Meskangela is an ergative language. Grammatical constituents in most Meskangela dialects broadly have head-final word order (SOV, or "subject-object-verb"). There are some general tendencies:

  • adjectives generally follow nouns in Classical Meskangela. In the Southern dialect opposite is true, unless the two are linked by a genitive particle e;
  • objects and adverbs precede the verb, as well as adjectives in copular clauses (which are stative verbs morphologically);
  • marked (focused or topicalised) nouns precede the unmarked nouns. The Eastern dialects often do not follow this rule;
  • unless topicalised, oblique nouns tend to follow both agent and patient: ནིཅྭཾཏཾལ མརཱིངི གསཾལཔཾལ ཨཾགྂཏཾང Nicwata Mërīngi Gësalpal agautaŋ “Mering called Nicwat to Gesalpa”. Only the Western dialects strictly follow this rule;
  • subordinate clauses generally precede the main clause in Classical Meskangela and most later dialects, apart from the Western group, in which both subordinate and relative clauses are internally headed and long-distance dependent clauses are common;
  • demonstratives and numerals follow the noun they modify. In the Western and Eastern groups demonstratives usually precede the noun, if another modifier is present;
  • in attributive clauses the head is followed by its atribute, unless the latter is topicalised;
  • in adpositional phrases postposition follows its noun;
  • interrogative clauses are signalled by the interrogative particle mai (Western lai), interrogative pronouns: kha “who”, kai “how”, ba “what”, kaima “when”, baima “where”; or the emphatic particle ŋé, which follow the head of the clause: མཾཔཱཡིནཏཾཔཿ་ངྸེ mapājintapā-ŋé? “you didn’t go there, did you?”;
  • the particle tai (and its synonym lhot, more typical to the South) are used to set off qoutations, they follow the phrase they modify: kyénna-tai cyenikka “he said "you are pretty"”. Eastern dialects use a quotative particle cai instead, which might have been an allomorph of Western tai;
  • the negative particle mu/mau precedes its modifying noun and attracts possessive prefixes: ངོམུ་ཀྱིམཾ ŋomu-kyima “not my house”. When the negative particle acts as a predicate, it follows the noun instead: ངོཀྱིམ མྂ ŋokyim mau “this isn’t my house”. In the Eastern dialects the negative predicate is substituted with a verbal negative infix, which precedes its noun.

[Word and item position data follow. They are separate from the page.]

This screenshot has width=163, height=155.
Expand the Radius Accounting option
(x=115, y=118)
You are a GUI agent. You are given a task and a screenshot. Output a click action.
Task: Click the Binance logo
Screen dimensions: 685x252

The example below shows some differences between the three main dialect groups:

  • English: “I saw the bird that was singing on a tree”.
  • Classical: མསངཾཀ་ཏྂ སིངཏཾ བཾ་བིམྨཀའཾརིཀྐཾ མརཾནཏཾང​ mësëŋak-tau siŋëta wa-bimmëkārikka mërantaŋ (bird=TOP tree-LOC2 REL=CONT-sing-3sg.PRT see-1→3.PRT).
  • Western: མརཾནིཀྐྃ ཏའིབཾ ཨེ་བིམྨཀའར྅ཀ ཐཾངྟཾ་པཾ mëranikke tîwa e-wimmëkārök thaŋta-pa (see-1sg.PRT bird-DEF REL=CONT-sing-3sg.PRT tree-LOC2=on).
  • Eastern: ཧིནྟུ མརེམྨཾ་ཏྂ ཨཀྱཽརོད​ ཧེནྟཾན hiŋtu mëremmå-tā̊ akyōrol hentaŋ (tree-LOC2.FOC bird=TOP 3sg-sing-APRT see-1→3.PRT).
  • Southern: ངི སྱེན་པཾཏ ཨངྐོཏ མསྔཾཀ་ཏཾ མྱཾནྟ ŋi sjeŋ-pat ăŋkōt măsŋak-tå mjant (I.ERG tree=on-LOC sing-APRT bird.ABS=TOP see-PRT).